Is Trendy Superfood Manuka Honey Actually Worth Its Price Tag?

Justina Huddleston

We’ve been seeing Manuka honey pop up all over Instagram and recipe sites lately, but we wanted to figure out what exactly makes this honey a “superfood,” and if it’s worth the price tag compared to regular honey. As with the kale or turmeric crazes before it, Manuka does have some scientifically backed properties that make it healthier than other types of sweetener. But it’s always good to look at these things a little more closely before wiping out an entire paycheck so you can stock your cupboard with some new “miracle” cure. We talked to a handful of experts to find out the real deal with Manuka honey. The reviews were definitely mixed, but now you can get the full picture before deciding whether or not to buy it.

What is Manuka Honey?

Like clover or orange blossom honey, Manuka honey is named for the bush that bees make it from. It hails from New Zealand, where the Manuka bush grows. You can judge the “active” levels of Manuka honey by looking at its UMF (Unique Manuka Factor) on the label, with a rating of 0-4 being the lowest and a rating of 16+ meaning it has the most potency.

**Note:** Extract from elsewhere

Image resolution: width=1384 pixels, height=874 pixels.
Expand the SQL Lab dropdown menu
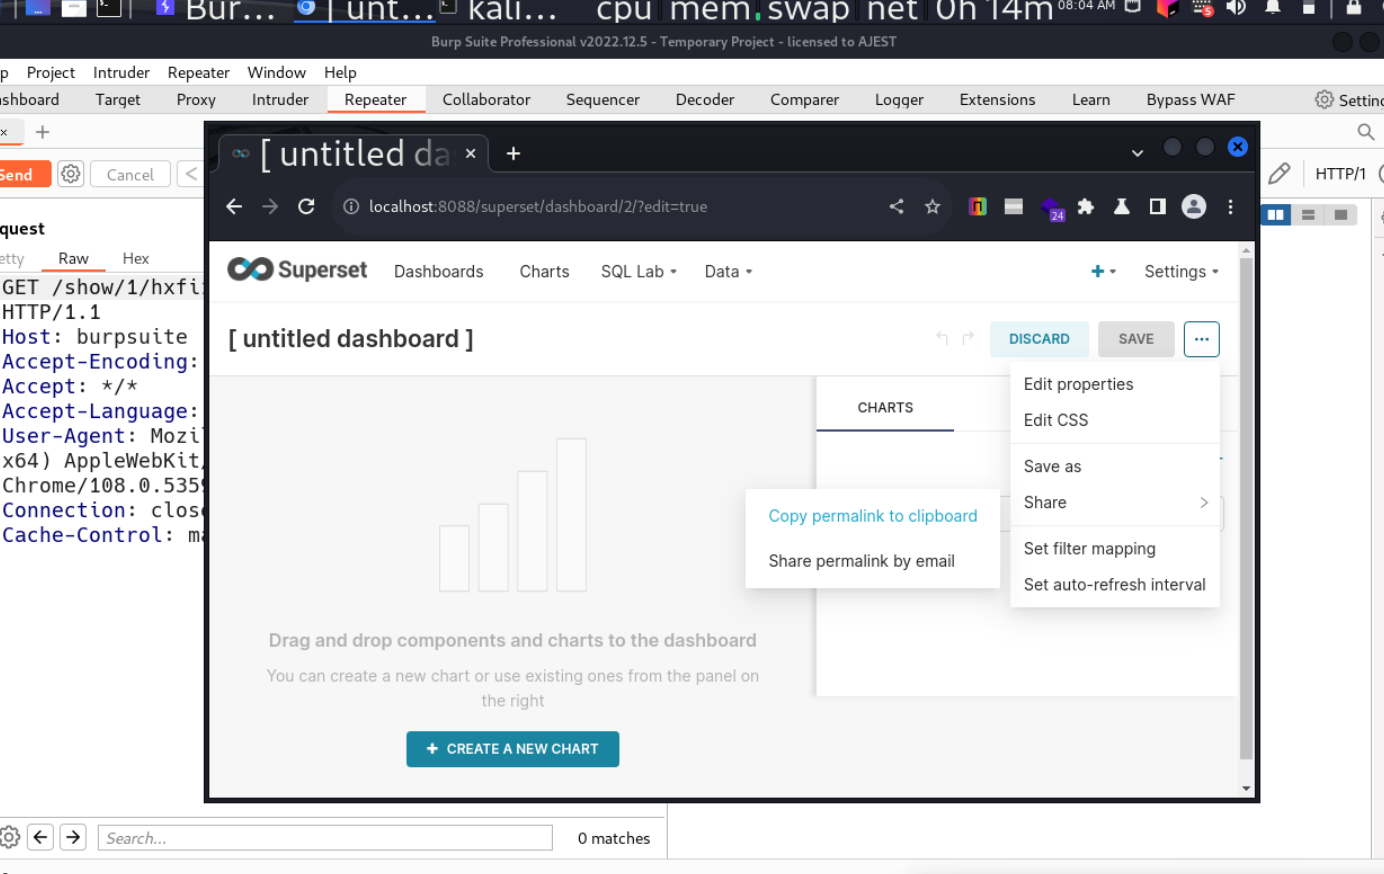[x=638, y=271]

Is it Healthier than regular honey?

Honey in general is known to have antibacterial properties, Caleb Backe, a wellness expert for Maple Holistics, tells us. “Several studies have proven that honey does indeed have natural antiseptic and antibiotic components. Similarly, research has found that honey also has anti-inflammatory properties. When you consider these two factors, it comes out that honey is actually an effective tool for treating wounds, lesions, burns, and ulcers,” he says. It can also help soothe acid reflux and sore throats, though Manuka honey has a unique flavor that not everyone loves.

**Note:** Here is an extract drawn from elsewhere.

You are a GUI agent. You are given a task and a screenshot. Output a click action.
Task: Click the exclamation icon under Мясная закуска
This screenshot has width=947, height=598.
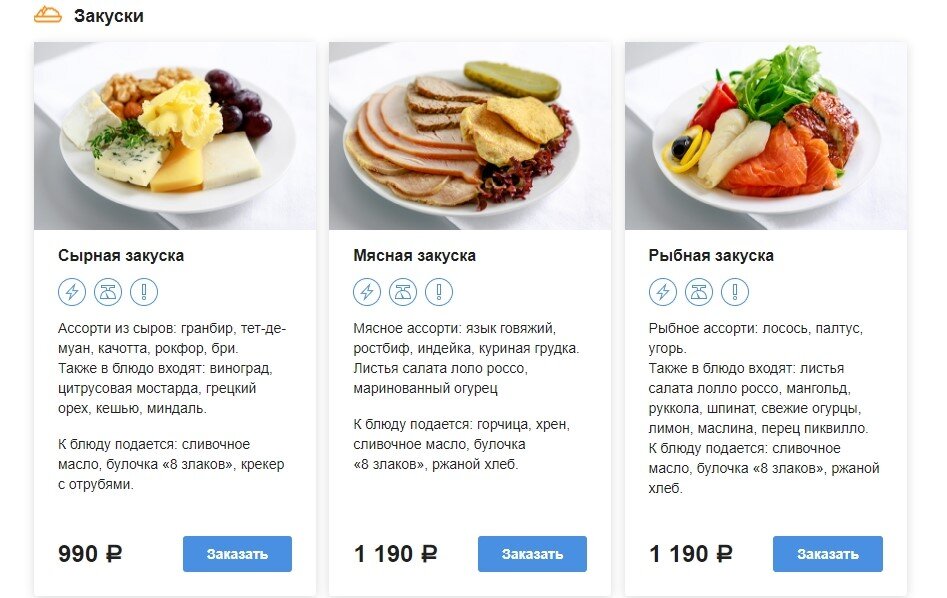(x=439, y=292)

Unlike honey made from bees that pollinate other types of plants, Manuka honey contains MGO (methylglyoxal), and also has higher levels of dihydroxy acetone and hydrogen peroxide, according to Dr. Chandra Shekhar from icliniq. This makes its antibiotic properties a little stronger. But if you’re looking for a miracle cure, you might want to think twice, cautions Backe. “When it comes to Manuka honey specifically, studies have found that it actually possesses higher quantities of antibiotic compounds, such as hydrogen peroxide and methylglyoxal. That being the case, Manuka honey is fine for treating basic injuries but should not be used for serious wounds,” he says.

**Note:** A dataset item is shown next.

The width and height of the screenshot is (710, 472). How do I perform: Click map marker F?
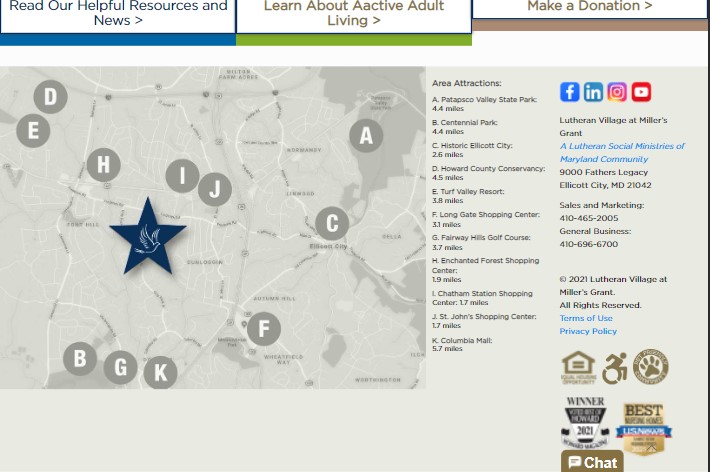coord(263,328)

is Manuka honey actually worth spending the extra money on?

Natasha Richardson, a medical herbalist and founder of Forage Botanicals, thinks that Manuka “is a bit of a con.” It comes down to supply and demand. “There is more Manuka honey sold in the world than there is produced,” she explains. There have been a lot of stories in recent years about honey fraud, and with an import product like this it can be hard to verify the source (though brands like Steens have a good reputation). Because of this risk, you might want to be cautious before going all-in on the Manuka craze. There are alternatives. If you want to use honey for medicinal purposes, look for local honey (the farmers’ market is a great resource!) made from thyme blossom, rosemary, or lavender, which have sanitizing and antibacterial properties of their own and are more ecologically friendly, Richardson says.

If you do want to try Manuka out, there are ways to ensure you have the genuine product. Manuka honey that has a UMF quality trademark on its label has been packaged in New Zealand and tested for purity, and is certified — if you want to make sure you’re buying authentic Manuka honey, check for the UMF mark and feel free to request a copy of the company’s UMF certificate to guarantee that you’re getting the real deal.

If you do wind up with a jar and decide that applying it to your cuts and bruises (or even squirting it in your eye, as one person we spoke to recommended!) is a little too messy for your tastes, you can still eat it. It has an earthy flavor with a menthol aftertaste that’s definitely unique, but you can add it to green smoothies or smear it on toast with almond butter just like any other kind of honey.